Howto Build a (Cheaper) 100 Gbit Continuous Packet Recorder using Commodity Hardware

Posted · Add Comment

Those who follow this blog probably read a few posts where we described how to build a 100 Gbit continuous packet recorder using n2disk and PF_RING, providing specs for recommended hardware and sample configurations (if you missed them, read part 1, part 2 and part 3). In those posts we recommended the use of FPGA-based adapters (e.g. Napatech) with support for PCAP chunk mode (e.g. ability for the NIC to collapse packets onside the adapter in pcap format without the need to read packet-by-packet as with most network adapters), in addition to other nice features like hardware time-stamping and link aggregation. The ability to capture traffic using chunk mode improves the bus utilisation and reduces the number of CPU cycles (and PCIe bus transitions) required for copying and processing the data. This allows n2disk, our continuous traffic recorder, to process up to 50 Gbps per instance/stream, allowing us to handle full 100 Gbps load balancing traffic to 2 instances/streams (in the same box).

As you probably know, we have pioneered packet capture on commodity hardware for many years, since the introduction of PF_RING, trying to do our best to get the most out of ASIC adapters (e.g. Intel) and close the gap with specialised and costly capture adapters. For this reason, in the past months we struggled to give our community a cheaper alternative for building a 100 Gbps recorder, using ASIC adapters in place of FPGAs.

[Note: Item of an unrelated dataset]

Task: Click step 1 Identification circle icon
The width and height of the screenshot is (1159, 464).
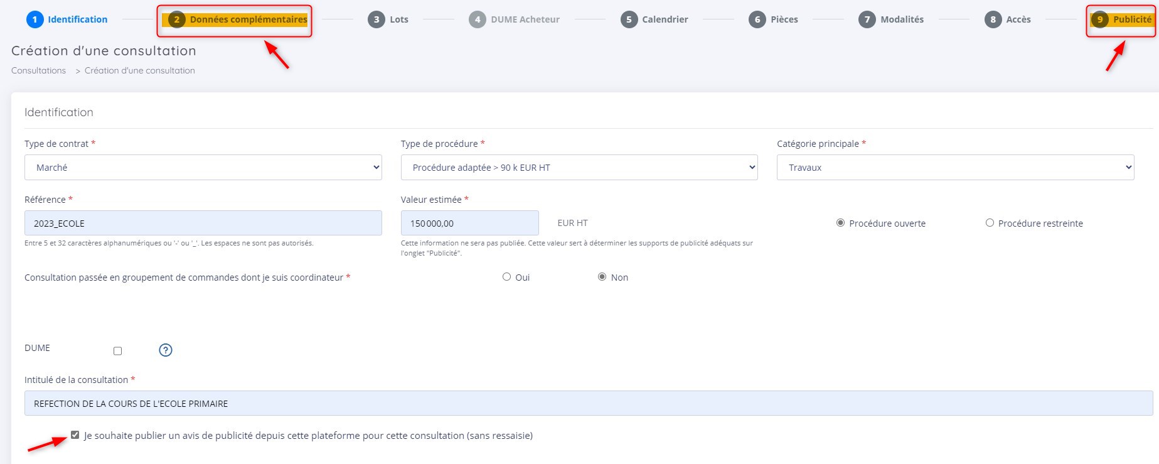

For this project we selected a NVIDIA (former Mellanox) ASIC adapter from the ConnectX family, which is quite fast, provides nice features (including hardware timestamping and flexible packet filtering), at a price range similar to the Intel E810. This adapter, just like any other ASIC adapter on the market, does not support chunk mode, but it rather uses a transaction per packet, delivering lower performance per stream with respect to FPGA adapters. This means that in order to reach 100 Gbps performance we need to scale with many more (RSS) streams.

For this reason we have decided to change the internal n2disk architecture to be able to handle multiple interfaces (and RSS streams) in a single process, by means of multiple capture threads. In order to keep the internal architecture simple, the configuration of multiple capture threads also requires multiple dump directories (and timelines), one per RSS stream. The extraction tool (npcapextract) can be seamlessly used to extract and aggregate traffic from all the timelines at extraction time, using the hardware timestamp with nanosecond resolution for merging packets in the proper order.

The hardware required for building such system consists of a 16+ cores 3Ghz CPU (e.g. in our tests we have used Xeon Gold 6526Y), with an optimal memory configuration (i.e. all memory channels filled) as already discussed in the previous posts.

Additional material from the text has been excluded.